Film cameras make a comeback
Digital single-lens reflex cameras have been gaining in popularity. They are easy to use, affordable and offer more options for lenses that capture a high quality image.
But film cameras can still outshine their digital kin.
Park Soon uses a Rollei 35, a camera first produced in 1967.
“Time is etched on the camera,” Park said. “When you use the Rollei or Leica series for a long time, the gild comes off, which naturally creates a brass color.”
The people who prefer film cameras vary from the younger generations to those in their 40s and 50s. They share one thing in common: They want to record moments in life.

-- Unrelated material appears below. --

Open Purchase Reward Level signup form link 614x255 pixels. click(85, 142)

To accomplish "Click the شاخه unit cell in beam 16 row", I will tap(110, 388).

It’s true that times are changing and camera makers have moved quickly to the digital format. From a technical perspective, classic cameras require skill and knowledge to get the most of the complicated equipment; they also have a heavy body.
But Kang Seung-chul, the brains behind leicaboy.com, calls it “inconvenient happiness. It [the classic camera] creates art.”

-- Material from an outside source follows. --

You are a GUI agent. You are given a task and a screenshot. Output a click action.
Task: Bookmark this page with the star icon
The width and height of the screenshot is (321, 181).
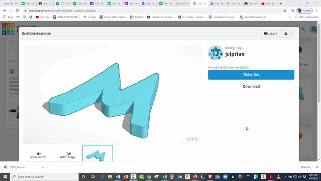pos(285,11)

What Song likes is the firm grip for holding the camera. His heart skips a beat when he presses the shutter, he said. “Compared to other cameras, classic cameras capture clearer and sharper details,” said Jeon Jae-yong, the head of the Hassel Club. “They give a three-dimensional effect on the printed picture ? the overall contrabass is high.”
“Obviously digital photography is all the rage right now,” Jeon said. “But to amateurs and photographers who still pursue pure photography, classic film cameras are much more charming.”